◆ **Assignment**:
The result should be every line that contains the word "Locate", taken from the material.

◆ **Data records**:
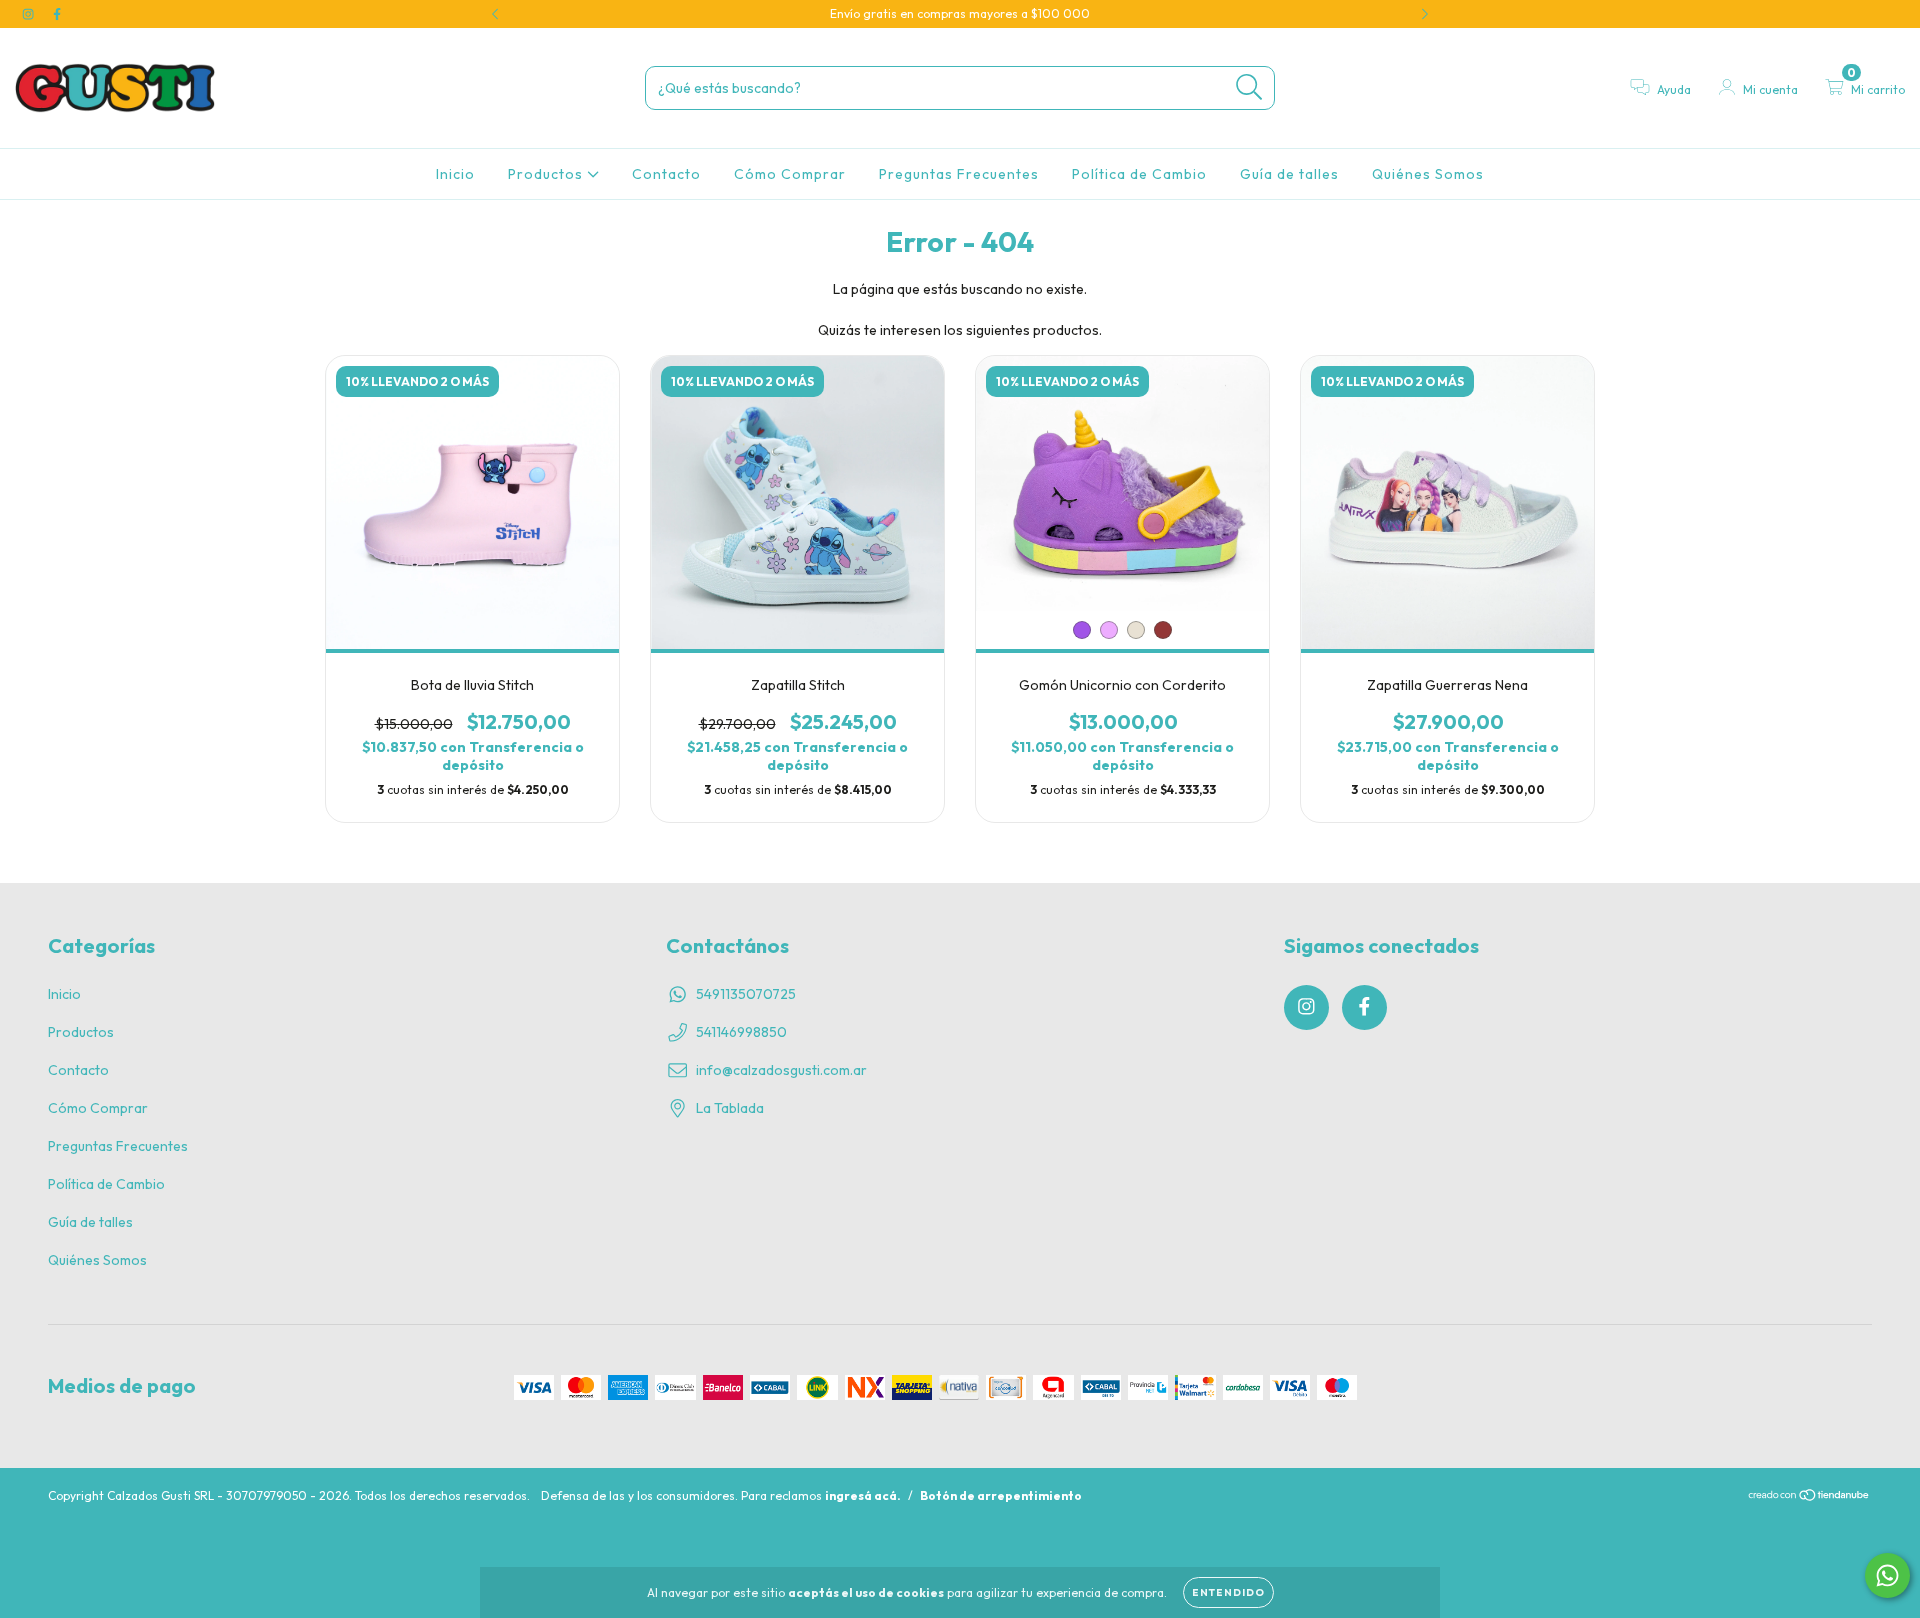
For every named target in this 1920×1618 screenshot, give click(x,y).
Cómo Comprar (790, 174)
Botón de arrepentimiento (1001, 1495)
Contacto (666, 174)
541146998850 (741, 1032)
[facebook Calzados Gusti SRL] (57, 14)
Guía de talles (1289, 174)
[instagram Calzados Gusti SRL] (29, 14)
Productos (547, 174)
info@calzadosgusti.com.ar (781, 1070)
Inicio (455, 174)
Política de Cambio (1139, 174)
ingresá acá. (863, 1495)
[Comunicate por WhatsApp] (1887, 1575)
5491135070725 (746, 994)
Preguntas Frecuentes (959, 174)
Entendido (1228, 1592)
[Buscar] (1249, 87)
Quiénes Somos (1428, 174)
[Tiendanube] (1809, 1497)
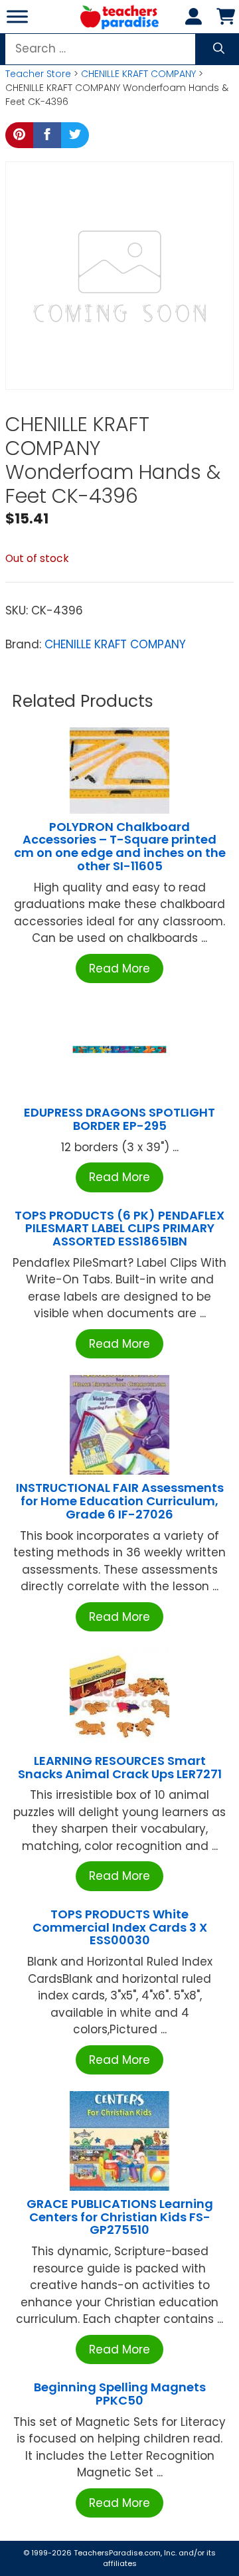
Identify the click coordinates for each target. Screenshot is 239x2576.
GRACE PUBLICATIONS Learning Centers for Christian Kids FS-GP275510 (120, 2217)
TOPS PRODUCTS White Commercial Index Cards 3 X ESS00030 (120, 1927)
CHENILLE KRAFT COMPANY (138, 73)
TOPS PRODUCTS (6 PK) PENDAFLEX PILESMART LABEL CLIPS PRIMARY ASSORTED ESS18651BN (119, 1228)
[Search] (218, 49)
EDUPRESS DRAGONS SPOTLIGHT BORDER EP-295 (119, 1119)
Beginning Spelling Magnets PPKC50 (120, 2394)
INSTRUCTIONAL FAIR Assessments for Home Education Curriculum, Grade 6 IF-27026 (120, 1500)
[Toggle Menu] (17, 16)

---

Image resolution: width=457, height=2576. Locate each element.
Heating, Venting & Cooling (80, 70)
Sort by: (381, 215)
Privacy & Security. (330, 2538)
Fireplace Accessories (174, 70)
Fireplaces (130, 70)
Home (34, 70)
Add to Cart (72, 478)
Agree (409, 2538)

* * *

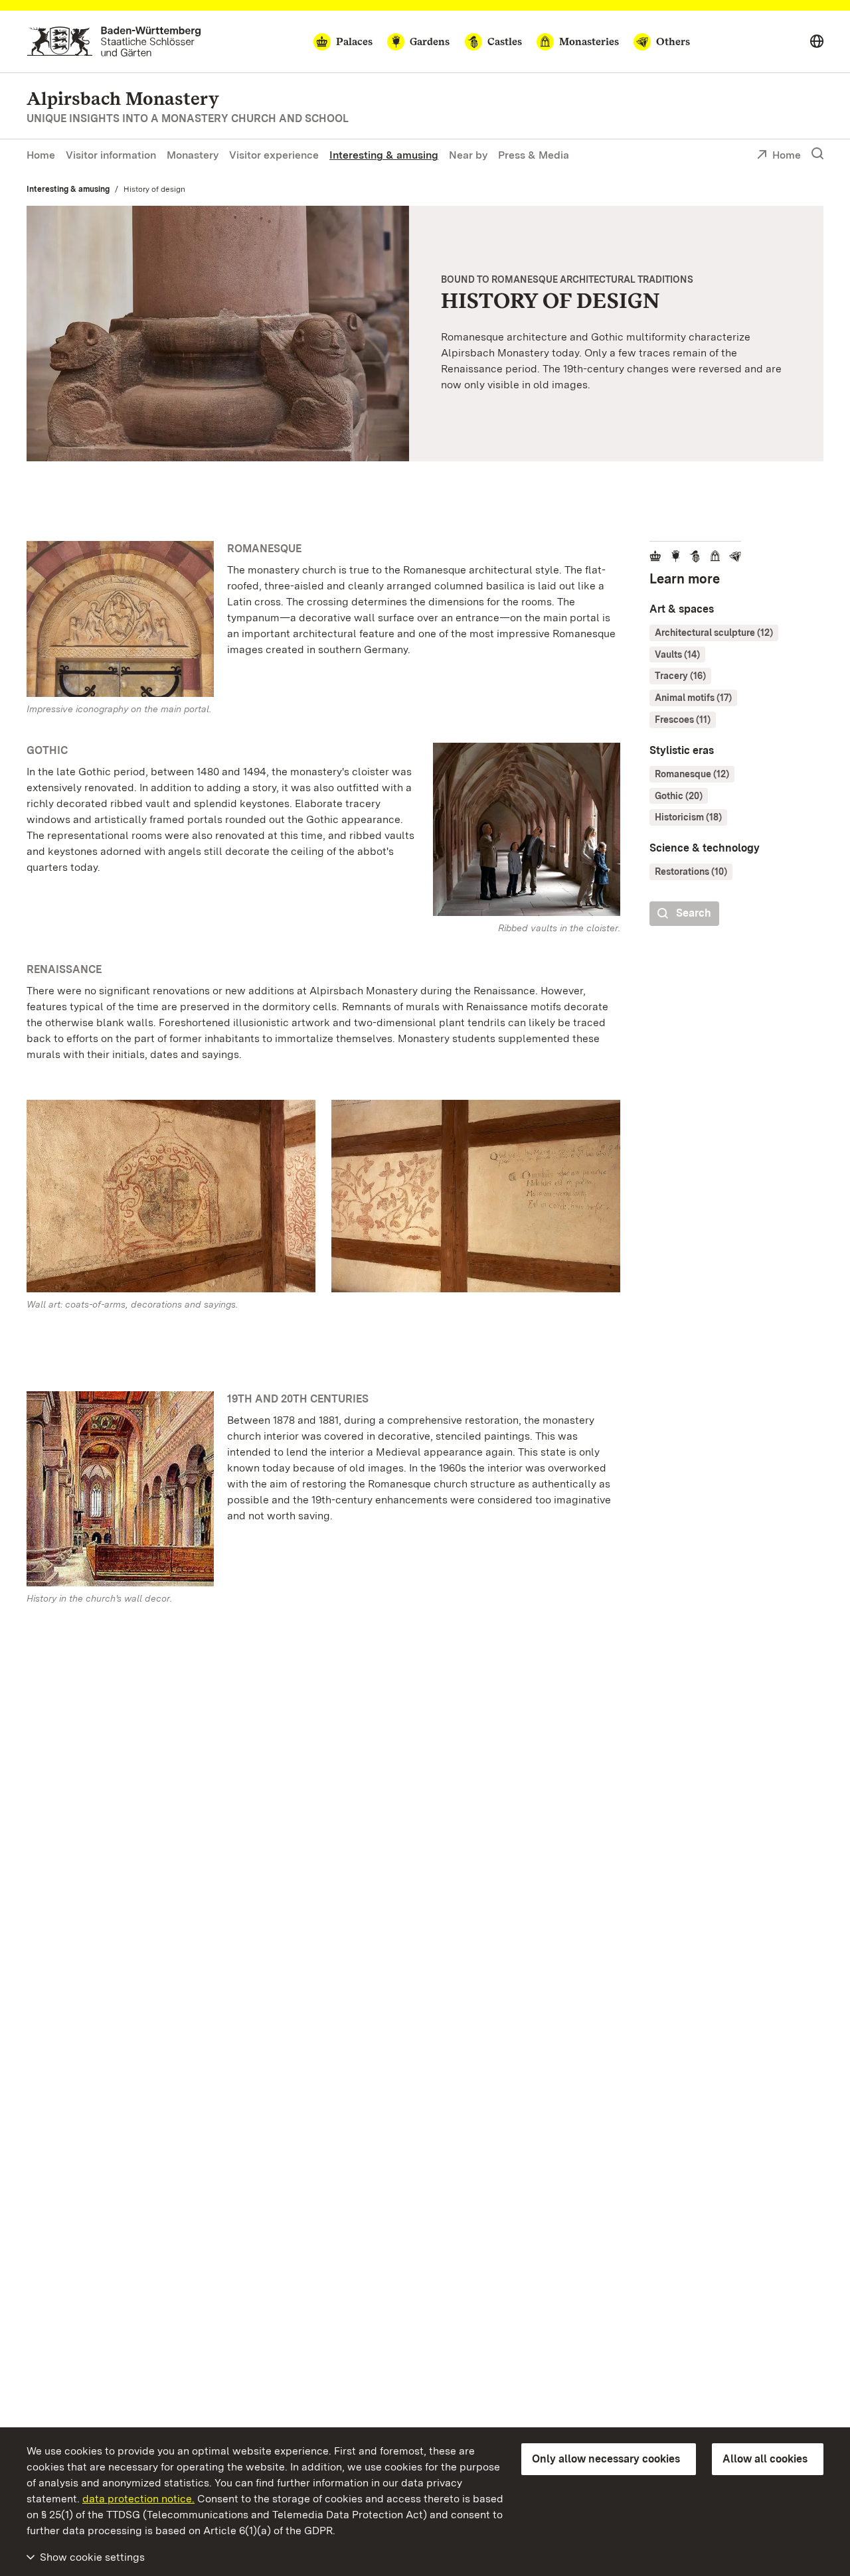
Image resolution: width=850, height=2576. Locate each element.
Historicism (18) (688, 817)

◆ **Result**:
Image resolution: width=457, height=2576. Locate each element.
Image resolution: width=850, height=2576. Locate each element.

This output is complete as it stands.